> _Task prompt_
Retype the line containing "You are a computer-use agent. Image resolution: width=1090" and each later line through the end of the listing, exactly as written, with no other lines.

>>

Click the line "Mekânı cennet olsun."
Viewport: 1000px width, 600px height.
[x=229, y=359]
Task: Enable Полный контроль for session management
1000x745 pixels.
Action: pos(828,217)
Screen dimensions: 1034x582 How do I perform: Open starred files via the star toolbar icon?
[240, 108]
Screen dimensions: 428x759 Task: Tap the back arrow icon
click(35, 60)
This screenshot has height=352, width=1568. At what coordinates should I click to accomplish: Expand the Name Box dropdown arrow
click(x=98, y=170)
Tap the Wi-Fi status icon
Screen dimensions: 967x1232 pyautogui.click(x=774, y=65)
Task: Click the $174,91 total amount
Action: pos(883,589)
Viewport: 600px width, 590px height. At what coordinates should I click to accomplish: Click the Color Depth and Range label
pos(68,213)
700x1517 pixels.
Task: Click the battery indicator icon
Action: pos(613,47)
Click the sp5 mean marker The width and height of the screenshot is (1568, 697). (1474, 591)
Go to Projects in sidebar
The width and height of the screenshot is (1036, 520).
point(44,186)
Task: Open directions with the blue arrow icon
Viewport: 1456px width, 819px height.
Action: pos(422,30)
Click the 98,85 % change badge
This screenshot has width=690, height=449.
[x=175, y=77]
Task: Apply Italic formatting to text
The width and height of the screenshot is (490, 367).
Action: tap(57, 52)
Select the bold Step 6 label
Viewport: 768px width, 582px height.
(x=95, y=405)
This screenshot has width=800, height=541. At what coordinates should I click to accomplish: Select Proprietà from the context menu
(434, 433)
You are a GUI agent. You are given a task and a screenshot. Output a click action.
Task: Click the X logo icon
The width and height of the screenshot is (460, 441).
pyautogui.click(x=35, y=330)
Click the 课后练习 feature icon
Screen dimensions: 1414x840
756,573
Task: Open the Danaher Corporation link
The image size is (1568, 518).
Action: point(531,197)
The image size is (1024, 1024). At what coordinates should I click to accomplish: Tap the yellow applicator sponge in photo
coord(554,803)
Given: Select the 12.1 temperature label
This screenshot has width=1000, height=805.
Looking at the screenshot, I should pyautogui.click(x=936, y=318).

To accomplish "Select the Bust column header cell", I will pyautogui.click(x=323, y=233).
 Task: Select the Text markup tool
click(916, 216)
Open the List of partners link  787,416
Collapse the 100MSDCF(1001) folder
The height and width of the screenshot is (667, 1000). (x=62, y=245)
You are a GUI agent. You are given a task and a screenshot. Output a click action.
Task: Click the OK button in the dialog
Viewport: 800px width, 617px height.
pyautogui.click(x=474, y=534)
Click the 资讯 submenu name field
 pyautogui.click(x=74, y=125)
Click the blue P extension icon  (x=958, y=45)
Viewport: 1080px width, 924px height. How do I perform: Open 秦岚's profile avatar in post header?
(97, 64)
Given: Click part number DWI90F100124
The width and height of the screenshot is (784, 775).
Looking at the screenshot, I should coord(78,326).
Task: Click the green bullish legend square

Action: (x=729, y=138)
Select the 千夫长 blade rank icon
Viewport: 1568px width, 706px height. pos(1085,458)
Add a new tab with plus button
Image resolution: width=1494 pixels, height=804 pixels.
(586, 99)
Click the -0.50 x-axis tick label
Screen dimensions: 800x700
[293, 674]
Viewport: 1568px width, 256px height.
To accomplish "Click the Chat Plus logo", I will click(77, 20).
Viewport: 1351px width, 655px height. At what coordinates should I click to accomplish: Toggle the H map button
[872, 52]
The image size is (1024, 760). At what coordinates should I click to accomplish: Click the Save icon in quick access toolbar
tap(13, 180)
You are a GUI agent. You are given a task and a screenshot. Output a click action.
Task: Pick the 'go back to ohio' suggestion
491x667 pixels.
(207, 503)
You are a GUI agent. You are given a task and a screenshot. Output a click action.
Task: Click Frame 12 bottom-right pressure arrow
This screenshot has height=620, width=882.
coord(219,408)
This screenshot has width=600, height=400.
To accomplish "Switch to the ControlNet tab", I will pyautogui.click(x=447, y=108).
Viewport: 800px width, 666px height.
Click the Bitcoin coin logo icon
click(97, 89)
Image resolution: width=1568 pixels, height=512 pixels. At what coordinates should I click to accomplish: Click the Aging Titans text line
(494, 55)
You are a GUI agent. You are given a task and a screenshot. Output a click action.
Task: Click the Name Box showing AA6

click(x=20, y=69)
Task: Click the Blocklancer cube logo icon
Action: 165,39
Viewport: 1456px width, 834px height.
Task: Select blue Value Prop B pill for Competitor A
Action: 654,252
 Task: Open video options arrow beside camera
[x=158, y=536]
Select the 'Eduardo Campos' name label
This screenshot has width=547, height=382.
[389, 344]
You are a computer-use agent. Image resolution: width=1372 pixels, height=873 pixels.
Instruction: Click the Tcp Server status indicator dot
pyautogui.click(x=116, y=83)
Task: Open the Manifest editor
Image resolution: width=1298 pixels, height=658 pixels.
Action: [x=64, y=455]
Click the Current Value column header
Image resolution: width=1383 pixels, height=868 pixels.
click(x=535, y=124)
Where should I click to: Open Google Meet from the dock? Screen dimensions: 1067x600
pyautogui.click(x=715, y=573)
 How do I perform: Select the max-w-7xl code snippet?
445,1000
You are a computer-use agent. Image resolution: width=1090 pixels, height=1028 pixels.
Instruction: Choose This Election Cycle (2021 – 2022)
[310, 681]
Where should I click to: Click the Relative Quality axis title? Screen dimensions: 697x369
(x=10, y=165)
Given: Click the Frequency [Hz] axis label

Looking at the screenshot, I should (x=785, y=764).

<<

> _Reply_
You are a computer-use agent. Image resolution: width=1090 pixels, height=1028 pixels.
Instruction: Choose This Election Cycle (2021 – 2022)
[310, 681]
Where should I click to: Click the Relative Quality axis title? Screen dimensions: 697x369
(x=10, y=165)
Given: Click the Frequency [Hz] axis label

Looking at the screenshot, I should (x=785, y=764).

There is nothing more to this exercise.